[Input]

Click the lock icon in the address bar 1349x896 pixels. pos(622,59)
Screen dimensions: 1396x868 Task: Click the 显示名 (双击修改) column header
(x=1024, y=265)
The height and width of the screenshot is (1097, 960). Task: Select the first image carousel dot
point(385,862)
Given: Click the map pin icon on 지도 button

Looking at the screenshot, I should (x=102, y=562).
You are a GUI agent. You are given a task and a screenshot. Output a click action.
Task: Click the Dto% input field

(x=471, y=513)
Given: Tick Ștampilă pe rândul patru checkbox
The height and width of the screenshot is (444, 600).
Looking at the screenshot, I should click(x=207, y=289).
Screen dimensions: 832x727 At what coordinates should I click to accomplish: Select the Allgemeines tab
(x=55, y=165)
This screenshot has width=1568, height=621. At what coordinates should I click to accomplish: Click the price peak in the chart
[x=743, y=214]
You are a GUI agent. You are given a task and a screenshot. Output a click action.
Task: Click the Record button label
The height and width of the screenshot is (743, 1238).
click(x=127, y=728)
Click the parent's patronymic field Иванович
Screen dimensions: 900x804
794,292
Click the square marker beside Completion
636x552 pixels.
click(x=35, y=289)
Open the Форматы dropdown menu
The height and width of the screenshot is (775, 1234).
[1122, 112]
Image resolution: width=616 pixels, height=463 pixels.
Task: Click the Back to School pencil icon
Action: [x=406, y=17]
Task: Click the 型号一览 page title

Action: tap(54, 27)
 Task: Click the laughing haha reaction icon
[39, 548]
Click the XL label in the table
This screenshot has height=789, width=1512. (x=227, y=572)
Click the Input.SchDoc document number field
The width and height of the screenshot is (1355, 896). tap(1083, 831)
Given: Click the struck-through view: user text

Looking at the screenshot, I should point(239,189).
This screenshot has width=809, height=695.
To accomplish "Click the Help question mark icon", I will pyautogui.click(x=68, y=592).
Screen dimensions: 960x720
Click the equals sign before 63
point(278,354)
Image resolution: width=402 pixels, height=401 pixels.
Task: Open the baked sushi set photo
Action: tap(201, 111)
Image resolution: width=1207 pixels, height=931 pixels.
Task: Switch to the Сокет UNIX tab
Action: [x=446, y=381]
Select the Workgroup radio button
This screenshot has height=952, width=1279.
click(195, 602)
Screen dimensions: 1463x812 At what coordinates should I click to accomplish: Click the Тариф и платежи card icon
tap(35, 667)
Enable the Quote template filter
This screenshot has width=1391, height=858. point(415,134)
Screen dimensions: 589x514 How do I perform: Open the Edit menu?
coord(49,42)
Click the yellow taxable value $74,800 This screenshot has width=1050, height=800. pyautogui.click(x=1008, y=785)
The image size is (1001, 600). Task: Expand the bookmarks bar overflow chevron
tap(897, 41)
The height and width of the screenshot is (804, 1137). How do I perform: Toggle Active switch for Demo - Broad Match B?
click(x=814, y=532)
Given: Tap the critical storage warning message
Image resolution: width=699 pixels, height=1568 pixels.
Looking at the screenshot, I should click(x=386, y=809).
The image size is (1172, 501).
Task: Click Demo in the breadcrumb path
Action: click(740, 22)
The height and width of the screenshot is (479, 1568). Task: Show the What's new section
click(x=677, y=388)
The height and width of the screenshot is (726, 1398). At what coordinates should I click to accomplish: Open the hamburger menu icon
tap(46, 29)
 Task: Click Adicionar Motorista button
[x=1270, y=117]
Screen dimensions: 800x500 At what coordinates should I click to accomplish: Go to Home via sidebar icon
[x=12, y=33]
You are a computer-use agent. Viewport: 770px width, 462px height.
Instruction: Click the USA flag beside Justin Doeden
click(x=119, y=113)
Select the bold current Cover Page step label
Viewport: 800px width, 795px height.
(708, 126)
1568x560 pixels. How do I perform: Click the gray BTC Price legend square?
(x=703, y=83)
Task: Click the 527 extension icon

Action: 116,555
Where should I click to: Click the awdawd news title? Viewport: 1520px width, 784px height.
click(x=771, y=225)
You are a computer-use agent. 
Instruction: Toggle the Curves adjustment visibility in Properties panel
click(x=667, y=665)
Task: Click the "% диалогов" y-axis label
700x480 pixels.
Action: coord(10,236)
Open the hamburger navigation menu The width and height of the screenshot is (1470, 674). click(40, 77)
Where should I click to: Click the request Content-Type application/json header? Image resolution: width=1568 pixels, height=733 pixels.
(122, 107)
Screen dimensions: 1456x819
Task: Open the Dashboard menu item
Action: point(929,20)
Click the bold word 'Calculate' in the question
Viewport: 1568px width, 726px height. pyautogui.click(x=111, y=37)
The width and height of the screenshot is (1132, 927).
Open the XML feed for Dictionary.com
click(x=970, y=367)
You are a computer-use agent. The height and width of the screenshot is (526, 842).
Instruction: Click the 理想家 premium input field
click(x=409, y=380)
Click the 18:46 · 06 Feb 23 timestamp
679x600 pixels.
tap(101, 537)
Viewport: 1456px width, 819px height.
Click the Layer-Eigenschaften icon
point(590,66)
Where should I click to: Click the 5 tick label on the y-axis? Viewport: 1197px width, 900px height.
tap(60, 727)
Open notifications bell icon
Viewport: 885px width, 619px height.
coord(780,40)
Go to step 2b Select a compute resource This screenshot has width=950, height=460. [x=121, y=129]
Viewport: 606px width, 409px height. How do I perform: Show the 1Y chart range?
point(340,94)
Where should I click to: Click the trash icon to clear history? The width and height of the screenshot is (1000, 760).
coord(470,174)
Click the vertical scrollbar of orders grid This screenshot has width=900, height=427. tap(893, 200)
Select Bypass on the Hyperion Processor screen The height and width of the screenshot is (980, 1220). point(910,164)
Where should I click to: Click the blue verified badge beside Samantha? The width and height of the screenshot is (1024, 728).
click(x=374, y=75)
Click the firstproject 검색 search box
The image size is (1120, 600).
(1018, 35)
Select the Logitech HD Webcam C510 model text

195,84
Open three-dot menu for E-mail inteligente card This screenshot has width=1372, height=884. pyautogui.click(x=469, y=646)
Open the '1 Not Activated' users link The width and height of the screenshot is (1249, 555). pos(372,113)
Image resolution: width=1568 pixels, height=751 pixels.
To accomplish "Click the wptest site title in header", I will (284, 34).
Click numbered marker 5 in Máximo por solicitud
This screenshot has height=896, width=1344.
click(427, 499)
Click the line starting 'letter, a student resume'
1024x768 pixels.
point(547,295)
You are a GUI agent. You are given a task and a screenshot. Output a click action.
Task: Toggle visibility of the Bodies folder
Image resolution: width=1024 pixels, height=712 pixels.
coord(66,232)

[/Input]

:: Activity ::
Retype the data precisely.

:: Output of the exercise ::
Click the lock icon in the address bar 1349x896 pixels. pos(622,59)
Screen dimensions: 1396x868 Task: Click the 显示名 (双击修改) column header
(x=1024, y=265)
The height and width of the screenshot is (1097, 960). Task: Select the first image carousel dot
point(385,862)
Given: Click the map pin icon on 지도 button

Looking at the screenshot, I should (x=102, y=562).
You are a GUI agent. You are given a task and a screenshot. Output a click action.
Task: Click the Dto% input field

(x=471, y=513)
Given: Tick Ștampilă pe rândul patru checkbox
The height and width of the screenshot is (444, 600).
Looking at the screenshot, I should click(x=207, y=289).
Screen dimensions: 832x727 At what coordinates should I click to accomplish: Select the Allgemeines tab
(x=55, y=165)
This screenshot has width=1568, height=621. At what coordinates should I click to accomplish: Click the price peak in the chart
[x=743, y=214]
You are a GUI agent. You are given a task and a screenshot. Output a click action.
Task: Click the Record button label
The height and width of the screenshot is (743, 1238).
click(x=127, y=728)
Click the parent's patronymic field Иванович
Screen dimensions: 900x804
794,292
Click the square marker beside Completion
636x552 pixels.
click(x=35, y=289)
Open the Форматы dropdown menu
The height and width of the screenshot is (775, 1234).
[1122, 112]
Image resolution: width=616 pixels, height=463 pixels.
Task: Click the Back to School pencil icon
Action: [x=406, y=17]
Task: Click the 型号一览 page title

Action: tap(54, 27)
 Task: Click the laughing haha reaction icon
[39, 548]
Click the XL label in the table
This screenshot has height=789, width=1512. (x=227, y=572)
Click the Input.SchDoc document number field
The width and height of the screenshot is (1355, 896). tap(1083, 831)
Given: Click the struck-through view: user text

Looking at the screenshot, I should point(239,189).
This screenshot has width=809, height=695.
To accomplish "Click the Help question mark icon", I will pyautogui.click(x=68, y=592).
Screen dimensions: 960x720
Click the equals sign before 63
point(278,354)
Image resolution: width=402 pixels, height=401 pixels.
Task: Open the baked sushi set photo
Action: tap(201, 111)
Image resolution: width=1207 pixels, height=931 pixels.
Task: Switch to the Сокет UNIX tab
Action: [x=446, y=381]
Select the Workgroup radio button
This screenshot has height=952, width=1279.
click(195, 602)
Screen dimensions: 1463x812 At what coordinates should I click to accomplish: Click the Тариф и платежи card icon
tap(35, 667)
Enable the Quote template filter
This screenshot has width=1391, height=858. point(415,134)
Screen dimensions: 589x514 How do I perform: Open the Edit menu?
coord(49,42)
Click the yellow taxable value $74,800 This screenshot has width=1050, height=800. pyautogui.click(x=1008, y=785)
The image size is (1001, 600). Task: Expand the bookmarks bar overflow chevron
tap(897, 41)
The height and width of the screenshot is (804, 1137). How do I perform: Toggle Active switch for Demo - Broad Match B?
click(x=814, y=532)
Given: Tap the critical storage warning message
Image resolution: width=699 pixels, height=1568 pixels.
Looking at the screenshot, I should click(x=386, y=809).
The image size is (1172, 501).
Task: Click Demo in the breadcrumb path
Action: click(740, 22)
The height and width of the screenshot is (479, 1568). Task: Show the What's new section
click(x=677, y=388)
The height and width of the screenshot is (726, 1398). At what coordinates should I click to accomplish: Open the hamburger menu icon
tap(46, 29)
 Task: Click Adicionar Motorista button
[x=1270, y=117]
Screen dimensions: 800x500 At what coordinates should I click to accomplish: Go to Home via sidebar icon
[x=12, y=33]
You are a computer-use agent. Viewport: 770px width, 462px height.
Instruction: Click the USA flag beside Justin Doeden
click(x=119, y=113)
Select the bold current Cover Page step label
Viewport: 800px width, 795px height.
(708, 126)
1568x560 pixels. How do I perform: Click the gray BTC Price legend square?
(x=703, y=83)
Task: Click the 527 extension icon

Action: 116,555
Where should I click to: Click the awdawd news title? Viewport: 1520px width, 784px height.
click(x=771, y=225)
You are a computer-use agent. 
Instruction: Toggle the Curves adjustment visibility in Properties panel
click(x=667, y=665)
Task: Click the "% диалогов" y-axis label
700x480 pixels.
Action: coord(10,236)
Open the hamburger navigation menu The width and height of the screenshot is (1470, 674). click(40, 77)
Where should I click to: Click the request Content-Type application/json header? Image resolution: width=1568 pixels, height=733 pixels.
(122, 107)
Screen dimensions: 1456x819
Task: Open the Dashboard menu item
Action: point(929,20)
Click the bold word 'Calculate' in the question
Viewport: 1568px width, 726px height. pyautogui.click(x=111, y=37)
The width and height of the screenshot is (1132, 927).
Open the XML feed for Dictionary.com
click(x=970, y=367)
You are a computer-use agent. The height and width of the screenshot is (526, 842).
Instruction: Click the 理想家 premium input field
click(x=409, y=380)
Click the 18:46 · 06 Feb 23 timestamp
679x600 pixels.
tap(101, 537)
Viewport: 1456px width, 819px height.
Click the Layer-Eigenschaften icon
point(590,66)
Where should I click to: Click the 5 tick label on the y-axis? Viewport: 1197px width, 900px height.
tap(60, 727)
Open notifications bell icon
Viewport: 885px width, 619px height.
coord(780,40)
Go to step 2b Select a compute resource This screenshot has width=950, height=460. [x=121, y=129]
Viewport: 606px width, 409px height. How do I perform: Show the 1Y chart range?
point(340,94)
Where should I click to: Click the trash icon to clear history? The width and height of the screenshot is (1000, 760).
coord(470,174)
Click the vertical scrollbar of orders grid This screenshot has width=900, height=427. tap(893, 200)
Select Bypass on the Hyperion Processor screen The height and width of the screenshot is (980, 1220). point(910,164)
Where should I click to: Click the blue verified badge beside Samantha? The width and height of the screenshot is (1024, 728).
click(x=374, y=75)
Click the firstproject 검색 search box
The image size is (1120, 600).
(1018, 35)
Select the Logitech HD Webcam C510 model text

195,84
Open three-dot menu for E-mail inteligente card This screenshot has width=1372, height=884. pyautogui.click(x=469, y=646)
Open the '1 Not Activated' users link The width and height of the screenshot is (1249, 555). pos(372,113)
Image resolution: width=1568 pixels, height=751 pixels.
To accomplish "Click the wptest site title in header", I will (284, 34).
Click numbered marker 5 in Máximo por solicitud
This screenshot has height=896, width=1344.
click(427, 499)
Click the line starting 'letter, a student resume'
1024x768 pixels.
point(547,295)
You are a GUI agent. You are given a task and a screenshot. Output a click action.
Task: Toggle visibility of the Bodies folder
Image resolution: width=1024 pixels, height=712 pixels.
coord(66,232)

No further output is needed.